Unnatural pathology, whether it is a protrusion on the tooth surface, an over growth, or uneven wear, is not only uncomfortable for the horse, but it also effects muscular, skeletal and neurological functions. These changes can impede the normal chewing action and will create improper pressure and rotation of the TMJ. When viewed as an complete system, it is clear to see that these imbalances and improper pressures cause the body to compensate elsewhere so that the horse can maintain its natural fight or flight responses. Those compensations may manifest in seemingly distant locations such as the sacrum, a hock, a shoulder. A mouth out of balance creates a horse out of balance.

* Studies done by Dr. Robert Bowker, Michigan State University, School of Veterinary Medicine

The Methodfiling

A comprehensive evaluation of not just the mouth, but the whole horse is important for planning a restoration strategy. By observing the horse’s body, movement and responsiveness, Phil can gauge problems before even looking at the teeth.  In some cases, such as those resulting from a past trauma or improper shoeing, it is vital to have other muscular skeletal issues fixed first through chiropractic work, acupuncture or trimming.

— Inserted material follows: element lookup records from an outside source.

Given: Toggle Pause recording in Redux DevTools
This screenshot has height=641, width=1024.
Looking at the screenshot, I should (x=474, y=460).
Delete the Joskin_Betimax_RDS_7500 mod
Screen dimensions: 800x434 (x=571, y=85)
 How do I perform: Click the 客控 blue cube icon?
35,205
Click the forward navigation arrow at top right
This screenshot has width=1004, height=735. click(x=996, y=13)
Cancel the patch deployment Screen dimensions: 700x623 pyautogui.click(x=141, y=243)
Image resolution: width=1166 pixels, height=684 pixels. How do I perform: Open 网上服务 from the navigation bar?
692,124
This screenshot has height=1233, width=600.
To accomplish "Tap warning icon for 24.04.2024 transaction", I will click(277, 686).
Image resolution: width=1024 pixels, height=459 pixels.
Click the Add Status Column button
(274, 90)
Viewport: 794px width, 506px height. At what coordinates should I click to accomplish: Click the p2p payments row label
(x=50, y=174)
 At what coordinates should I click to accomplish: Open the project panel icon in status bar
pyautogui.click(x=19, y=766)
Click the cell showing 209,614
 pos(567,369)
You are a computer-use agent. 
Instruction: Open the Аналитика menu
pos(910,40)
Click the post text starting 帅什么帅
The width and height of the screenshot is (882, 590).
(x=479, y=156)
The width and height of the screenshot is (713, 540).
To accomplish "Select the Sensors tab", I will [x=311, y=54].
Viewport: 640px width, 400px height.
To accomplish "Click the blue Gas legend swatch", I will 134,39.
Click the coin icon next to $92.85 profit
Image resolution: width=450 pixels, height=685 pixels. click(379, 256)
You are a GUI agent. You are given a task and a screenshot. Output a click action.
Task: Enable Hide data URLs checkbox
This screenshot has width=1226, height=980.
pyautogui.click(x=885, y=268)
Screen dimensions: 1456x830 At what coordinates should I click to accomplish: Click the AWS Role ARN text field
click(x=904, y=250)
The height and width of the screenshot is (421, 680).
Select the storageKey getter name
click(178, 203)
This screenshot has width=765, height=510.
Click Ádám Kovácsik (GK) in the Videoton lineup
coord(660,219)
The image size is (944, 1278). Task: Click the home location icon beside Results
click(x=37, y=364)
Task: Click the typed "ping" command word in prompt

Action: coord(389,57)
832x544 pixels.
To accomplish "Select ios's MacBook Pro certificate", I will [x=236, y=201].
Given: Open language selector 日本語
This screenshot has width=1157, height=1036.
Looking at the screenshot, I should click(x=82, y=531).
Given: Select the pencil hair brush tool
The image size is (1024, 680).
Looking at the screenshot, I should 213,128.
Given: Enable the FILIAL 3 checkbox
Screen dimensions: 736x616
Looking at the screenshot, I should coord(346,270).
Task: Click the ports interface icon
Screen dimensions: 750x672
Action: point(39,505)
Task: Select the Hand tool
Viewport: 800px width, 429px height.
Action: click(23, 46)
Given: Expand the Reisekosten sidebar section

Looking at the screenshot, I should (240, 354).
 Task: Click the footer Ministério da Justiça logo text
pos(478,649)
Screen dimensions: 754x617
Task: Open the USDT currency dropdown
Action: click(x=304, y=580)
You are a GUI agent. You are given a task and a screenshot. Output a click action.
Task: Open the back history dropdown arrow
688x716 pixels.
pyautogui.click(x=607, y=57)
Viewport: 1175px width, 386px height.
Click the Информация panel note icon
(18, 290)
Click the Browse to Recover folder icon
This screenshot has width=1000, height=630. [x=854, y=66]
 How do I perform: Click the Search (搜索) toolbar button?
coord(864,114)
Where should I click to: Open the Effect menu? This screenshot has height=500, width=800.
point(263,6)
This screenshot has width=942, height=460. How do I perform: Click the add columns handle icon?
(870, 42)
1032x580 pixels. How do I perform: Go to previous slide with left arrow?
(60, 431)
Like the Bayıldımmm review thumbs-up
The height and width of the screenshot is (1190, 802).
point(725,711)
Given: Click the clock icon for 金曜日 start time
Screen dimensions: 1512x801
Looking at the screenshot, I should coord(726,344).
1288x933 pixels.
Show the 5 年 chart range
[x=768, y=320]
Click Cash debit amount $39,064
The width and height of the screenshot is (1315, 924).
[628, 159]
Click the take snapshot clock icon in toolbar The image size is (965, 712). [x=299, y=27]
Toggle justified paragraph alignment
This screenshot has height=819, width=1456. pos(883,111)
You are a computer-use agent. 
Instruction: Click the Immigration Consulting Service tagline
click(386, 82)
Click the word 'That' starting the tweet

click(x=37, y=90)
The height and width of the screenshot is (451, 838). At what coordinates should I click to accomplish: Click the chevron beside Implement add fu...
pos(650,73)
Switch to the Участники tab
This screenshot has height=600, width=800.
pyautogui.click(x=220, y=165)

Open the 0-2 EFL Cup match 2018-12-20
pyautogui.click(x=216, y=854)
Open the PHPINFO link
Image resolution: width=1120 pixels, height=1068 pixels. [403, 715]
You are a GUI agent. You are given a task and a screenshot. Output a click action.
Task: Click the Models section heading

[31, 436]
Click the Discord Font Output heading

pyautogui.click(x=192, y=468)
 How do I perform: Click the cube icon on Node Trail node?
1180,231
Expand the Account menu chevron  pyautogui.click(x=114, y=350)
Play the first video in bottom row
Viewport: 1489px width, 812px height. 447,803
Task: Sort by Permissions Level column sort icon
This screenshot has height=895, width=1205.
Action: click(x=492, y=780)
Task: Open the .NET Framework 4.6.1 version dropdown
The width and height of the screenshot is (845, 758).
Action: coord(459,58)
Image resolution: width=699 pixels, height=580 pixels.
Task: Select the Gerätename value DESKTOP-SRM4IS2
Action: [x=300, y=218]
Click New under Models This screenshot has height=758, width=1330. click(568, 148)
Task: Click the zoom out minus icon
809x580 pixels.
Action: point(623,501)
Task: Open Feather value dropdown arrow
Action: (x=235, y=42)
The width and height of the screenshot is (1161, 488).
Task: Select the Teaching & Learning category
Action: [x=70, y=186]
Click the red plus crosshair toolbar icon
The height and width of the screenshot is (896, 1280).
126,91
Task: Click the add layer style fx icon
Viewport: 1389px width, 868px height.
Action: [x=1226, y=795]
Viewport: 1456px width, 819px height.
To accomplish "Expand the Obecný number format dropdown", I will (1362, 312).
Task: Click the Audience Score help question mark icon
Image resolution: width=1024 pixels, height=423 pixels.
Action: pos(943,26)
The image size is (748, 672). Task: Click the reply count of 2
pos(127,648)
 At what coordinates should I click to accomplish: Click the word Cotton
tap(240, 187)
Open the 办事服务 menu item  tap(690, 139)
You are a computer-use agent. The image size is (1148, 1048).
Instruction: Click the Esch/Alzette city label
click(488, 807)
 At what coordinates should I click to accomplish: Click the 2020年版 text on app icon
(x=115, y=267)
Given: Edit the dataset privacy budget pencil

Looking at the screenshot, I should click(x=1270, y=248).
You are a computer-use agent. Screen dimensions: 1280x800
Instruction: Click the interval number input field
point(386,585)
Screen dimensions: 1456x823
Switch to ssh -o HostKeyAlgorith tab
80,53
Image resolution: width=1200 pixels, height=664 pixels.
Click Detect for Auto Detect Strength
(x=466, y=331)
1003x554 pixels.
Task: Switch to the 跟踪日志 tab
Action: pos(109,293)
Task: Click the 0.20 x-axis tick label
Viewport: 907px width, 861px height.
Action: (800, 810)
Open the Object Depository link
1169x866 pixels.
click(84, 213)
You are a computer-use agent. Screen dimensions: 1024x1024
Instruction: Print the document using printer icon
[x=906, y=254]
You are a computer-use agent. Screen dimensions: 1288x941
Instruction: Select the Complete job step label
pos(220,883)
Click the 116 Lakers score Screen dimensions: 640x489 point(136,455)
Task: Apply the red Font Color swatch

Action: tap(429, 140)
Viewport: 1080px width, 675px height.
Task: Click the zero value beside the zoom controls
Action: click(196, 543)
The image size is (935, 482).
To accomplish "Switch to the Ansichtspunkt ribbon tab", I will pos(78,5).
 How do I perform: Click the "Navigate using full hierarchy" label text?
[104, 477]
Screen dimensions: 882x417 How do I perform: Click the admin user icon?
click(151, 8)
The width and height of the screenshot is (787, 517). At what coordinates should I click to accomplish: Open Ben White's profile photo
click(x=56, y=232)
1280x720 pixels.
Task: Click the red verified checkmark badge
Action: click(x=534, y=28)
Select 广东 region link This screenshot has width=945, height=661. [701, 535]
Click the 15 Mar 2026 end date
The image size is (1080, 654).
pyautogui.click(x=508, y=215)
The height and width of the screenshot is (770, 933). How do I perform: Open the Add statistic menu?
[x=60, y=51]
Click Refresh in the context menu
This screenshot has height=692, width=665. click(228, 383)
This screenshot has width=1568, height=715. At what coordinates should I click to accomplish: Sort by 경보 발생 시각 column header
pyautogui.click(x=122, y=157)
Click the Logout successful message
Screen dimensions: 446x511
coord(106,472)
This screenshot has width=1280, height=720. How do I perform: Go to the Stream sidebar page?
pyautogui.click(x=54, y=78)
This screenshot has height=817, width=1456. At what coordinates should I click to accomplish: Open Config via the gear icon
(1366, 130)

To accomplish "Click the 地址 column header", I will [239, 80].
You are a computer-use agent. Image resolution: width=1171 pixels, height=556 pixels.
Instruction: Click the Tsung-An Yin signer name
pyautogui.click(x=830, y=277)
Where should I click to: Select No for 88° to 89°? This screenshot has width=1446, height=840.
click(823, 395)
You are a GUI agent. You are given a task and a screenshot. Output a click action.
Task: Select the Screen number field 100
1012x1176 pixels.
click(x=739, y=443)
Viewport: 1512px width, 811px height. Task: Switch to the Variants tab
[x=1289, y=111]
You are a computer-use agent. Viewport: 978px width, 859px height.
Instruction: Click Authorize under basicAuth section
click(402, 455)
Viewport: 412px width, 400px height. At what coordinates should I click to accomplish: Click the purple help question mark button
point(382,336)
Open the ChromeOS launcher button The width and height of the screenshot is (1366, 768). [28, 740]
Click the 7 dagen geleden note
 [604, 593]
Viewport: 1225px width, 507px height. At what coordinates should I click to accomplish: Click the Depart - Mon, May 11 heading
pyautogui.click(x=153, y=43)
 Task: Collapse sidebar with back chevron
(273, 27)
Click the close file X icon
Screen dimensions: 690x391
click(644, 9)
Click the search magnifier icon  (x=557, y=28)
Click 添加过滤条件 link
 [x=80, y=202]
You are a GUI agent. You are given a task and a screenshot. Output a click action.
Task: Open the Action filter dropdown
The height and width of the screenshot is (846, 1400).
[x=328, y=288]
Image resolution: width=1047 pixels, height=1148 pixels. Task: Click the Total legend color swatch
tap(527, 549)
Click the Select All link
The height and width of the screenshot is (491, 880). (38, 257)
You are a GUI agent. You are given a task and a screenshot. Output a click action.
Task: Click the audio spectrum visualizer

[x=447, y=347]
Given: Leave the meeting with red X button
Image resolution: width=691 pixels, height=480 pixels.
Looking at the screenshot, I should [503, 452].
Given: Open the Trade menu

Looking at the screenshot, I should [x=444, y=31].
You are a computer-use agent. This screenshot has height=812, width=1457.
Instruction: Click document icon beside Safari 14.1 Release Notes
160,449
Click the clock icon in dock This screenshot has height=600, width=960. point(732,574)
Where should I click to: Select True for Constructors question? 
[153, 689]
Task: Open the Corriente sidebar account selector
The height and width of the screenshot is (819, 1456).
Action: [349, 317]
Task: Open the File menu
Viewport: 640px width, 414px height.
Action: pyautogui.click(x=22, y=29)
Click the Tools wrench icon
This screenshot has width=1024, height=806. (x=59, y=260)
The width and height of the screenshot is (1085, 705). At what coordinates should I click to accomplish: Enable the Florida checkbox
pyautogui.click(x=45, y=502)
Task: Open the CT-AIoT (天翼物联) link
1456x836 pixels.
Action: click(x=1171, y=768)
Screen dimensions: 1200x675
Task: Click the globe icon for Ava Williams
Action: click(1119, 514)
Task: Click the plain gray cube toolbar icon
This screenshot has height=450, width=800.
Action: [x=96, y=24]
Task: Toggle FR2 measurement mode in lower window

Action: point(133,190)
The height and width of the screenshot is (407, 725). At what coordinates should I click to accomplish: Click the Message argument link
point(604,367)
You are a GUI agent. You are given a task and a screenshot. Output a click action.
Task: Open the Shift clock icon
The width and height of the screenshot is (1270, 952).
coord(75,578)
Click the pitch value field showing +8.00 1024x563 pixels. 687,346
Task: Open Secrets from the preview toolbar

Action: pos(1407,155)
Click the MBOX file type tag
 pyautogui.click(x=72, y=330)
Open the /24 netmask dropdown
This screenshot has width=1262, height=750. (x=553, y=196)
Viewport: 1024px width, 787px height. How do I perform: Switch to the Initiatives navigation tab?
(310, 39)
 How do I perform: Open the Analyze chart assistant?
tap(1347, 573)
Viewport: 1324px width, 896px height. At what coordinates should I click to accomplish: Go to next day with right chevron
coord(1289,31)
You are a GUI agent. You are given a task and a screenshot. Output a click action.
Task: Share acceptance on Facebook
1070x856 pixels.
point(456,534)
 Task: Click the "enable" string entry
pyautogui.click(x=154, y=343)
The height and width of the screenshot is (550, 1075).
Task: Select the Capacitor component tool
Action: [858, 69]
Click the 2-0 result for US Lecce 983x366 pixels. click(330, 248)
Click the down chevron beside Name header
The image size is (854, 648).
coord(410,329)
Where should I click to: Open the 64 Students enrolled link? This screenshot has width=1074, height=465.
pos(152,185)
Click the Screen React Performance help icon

Phil addresses the incisors first, restoring them to proper length and angle. This allows for the proper movement of the TMJ and jaw. Once that balance is restored, the premolars and molars can be adjusted to maximize the surface to surface contact of all teeth. Phil believes in making the most conservative adjustments, removing the minimal level of pathology, yet in so doing he achieves maximum results leading to profound changes throughout the horse’s body. If correcting major imbalances, it may be beneficial to have a follow up session with a chiropractor a week after dental corrections.


The Danger of Power Floating

Power floating creates an artificial pathology in the horse’s mouth. One that propticeptively, the body can not handle, and the changes effect the whole body. A lot of practitioners and horse owners do not recognize this as an issue.

Often horse dentist go straight to the obvious sharp points and aggressively and quickly grind them down. This methodology ignores the subtle and causal problems of balance, uneven wear, and often results in compounding problems.

“In my opinion, most lay dentists have no concept of the potential issues they have created,
both physical and neurological, through power floating."